Birçok medeniyete ev sahipliği yapan eski Halfeti’de bir ömür geçiren yaşlılar, barajın yerleşim yerleri ile birlikte yaşamlarını da yok ettiğini söylüyor.

Kürdistan’da baraj ve HES’lerle yok edilen tarih ve binlerce yıllık yerleşim yerlerinden geriye savaş sonrasını andıran enkaza dönüşüyor. 15 yıl önce Fırat Nehri üzerinde kurulan Birecik Barajı da bunlardan bir tanesi. 10 binlerce yıllık tarihi şehirleri ve birçok medeniyete ev sahipliği yapan Halfeti’yi sulara gömdü. Asur ve Roma İmparatorluğuna başkentlik yapan kadim kentte ömrünün tamamını geçiren yaşlılar, yapılan barajın ‘büyük bir felaket ve savaş’ olarak görüyor. Baraj öncesinde yaşamları ve sonrasındaki yaşamlarını değerlendiren yerli halkı, Halfeti dışındaki yaşamın bu denli zor geleceğini bildikleri takdirde sulara gömülen evlerinden dahi çıkmayacaklarını söylüyorlar. Eski Halfeti özlemiyle geçmişte Fırat Nehri kıyısında yaşadıklarını yadeden yaşlılar, baraj yapılmadan önceki yaşamları ve sonrasında göçerttirildikten sonraki yaşamlarını ANF ile paylaştı.
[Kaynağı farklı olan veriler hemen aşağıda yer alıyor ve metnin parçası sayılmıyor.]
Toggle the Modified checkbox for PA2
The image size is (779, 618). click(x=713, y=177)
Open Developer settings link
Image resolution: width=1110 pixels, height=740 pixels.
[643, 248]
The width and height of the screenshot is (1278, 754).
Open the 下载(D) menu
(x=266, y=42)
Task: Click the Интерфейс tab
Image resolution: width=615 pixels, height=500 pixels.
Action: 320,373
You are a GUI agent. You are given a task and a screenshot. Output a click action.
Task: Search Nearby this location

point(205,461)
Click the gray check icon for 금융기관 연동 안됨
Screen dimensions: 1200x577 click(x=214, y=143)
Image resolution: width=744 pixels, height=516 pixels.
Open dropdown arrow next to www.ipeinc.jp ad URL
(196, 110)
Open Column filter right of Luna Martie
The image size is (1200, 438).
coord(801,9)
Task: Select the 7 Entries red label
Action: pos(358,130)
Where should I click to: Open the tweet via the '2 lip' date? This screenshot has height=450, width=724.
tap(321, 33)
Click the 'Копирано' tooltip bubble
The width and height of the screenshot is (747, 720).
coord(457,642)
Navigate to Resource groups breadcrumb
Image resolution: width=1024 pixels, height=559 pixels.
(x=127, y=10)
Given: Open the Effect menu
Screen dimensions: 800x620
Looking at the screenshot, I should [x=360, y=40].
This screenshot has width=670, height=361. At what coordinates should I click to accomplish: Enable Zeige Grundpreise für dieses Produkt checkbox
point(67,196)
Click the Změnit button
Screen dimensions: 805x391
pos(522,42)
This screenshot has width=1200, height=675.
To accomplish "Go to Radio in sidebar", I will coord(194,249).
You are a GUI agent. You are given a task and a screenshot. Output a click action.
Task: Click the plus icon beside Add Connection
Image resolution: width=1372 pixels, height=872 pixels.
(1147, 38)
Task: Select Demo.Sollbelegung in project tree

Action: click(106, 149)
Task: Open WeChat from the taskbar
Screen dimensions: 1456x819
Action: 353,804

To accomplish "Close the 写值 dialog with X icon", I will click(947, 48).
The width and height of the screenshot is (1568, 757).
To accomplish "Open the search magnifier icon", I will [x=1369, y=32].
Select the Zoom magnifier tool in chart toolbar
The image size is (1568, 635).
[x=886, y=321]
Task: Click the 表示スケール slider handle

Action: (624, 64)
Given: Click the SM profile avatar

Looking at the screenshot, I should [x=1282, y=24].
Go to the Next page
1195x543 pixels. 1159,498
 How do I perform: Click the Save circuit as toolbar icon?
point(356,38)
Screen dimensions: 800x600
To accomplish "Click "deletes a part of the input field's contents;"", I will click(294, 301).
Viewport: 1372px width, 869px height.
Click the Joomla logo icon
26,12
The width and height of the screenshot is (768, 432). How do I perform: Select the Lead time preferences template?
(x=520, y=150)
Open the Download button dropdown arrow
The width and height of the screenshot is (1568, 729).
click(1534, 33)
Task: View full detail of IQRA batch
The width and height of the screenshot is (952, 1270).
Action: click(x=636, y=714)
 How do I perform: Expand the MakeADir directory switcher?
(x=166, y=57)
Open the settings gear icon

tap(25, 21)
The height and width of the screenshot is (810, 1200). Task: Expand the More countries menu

TARİHİMİZİ SULARA GÖMDÜLER

Şerif Bilgin: Eski Halfeti’yi Birecik Barajı altında bırakarak binlerce yıllık tarihi yok ettiler. Asurlar ve Roma döneminden kalan yüzlerce höyük, tarihi mekan ve yer yüzüne çıkartılmamış tarihi antik harabeler enerji adı altında yok edildi. Salkı şehir anlamına gelen Halfeti’yi 2000 yılında barajla yok ettiklerinde aslında burada binlerce yıllık bir kültür ve o kültürün sürdürücüleri de yok edildi. 14 yıldır bocalanan Halfetililer, şehrini, kültürünü, tarihini kaybetti. Şimdi sular altında kalan tarihimizin izini arıyoruz. Oysaki o dönemde yaşamımızı böylesi etkileyeceğini bilseydik asla izin vermeyeceğimizi düşünüyorum. Burada üreten bir toplumdan tüketen bir topluma dönüştük. Sular altında kalan kentin üst kısımlarında kurtulan evlere geri dönüyor. Çünkü bizim hayatımız burada şekillendi. Halfeti’yi ölünceye kadar bırakacağımı düşünmüyorum.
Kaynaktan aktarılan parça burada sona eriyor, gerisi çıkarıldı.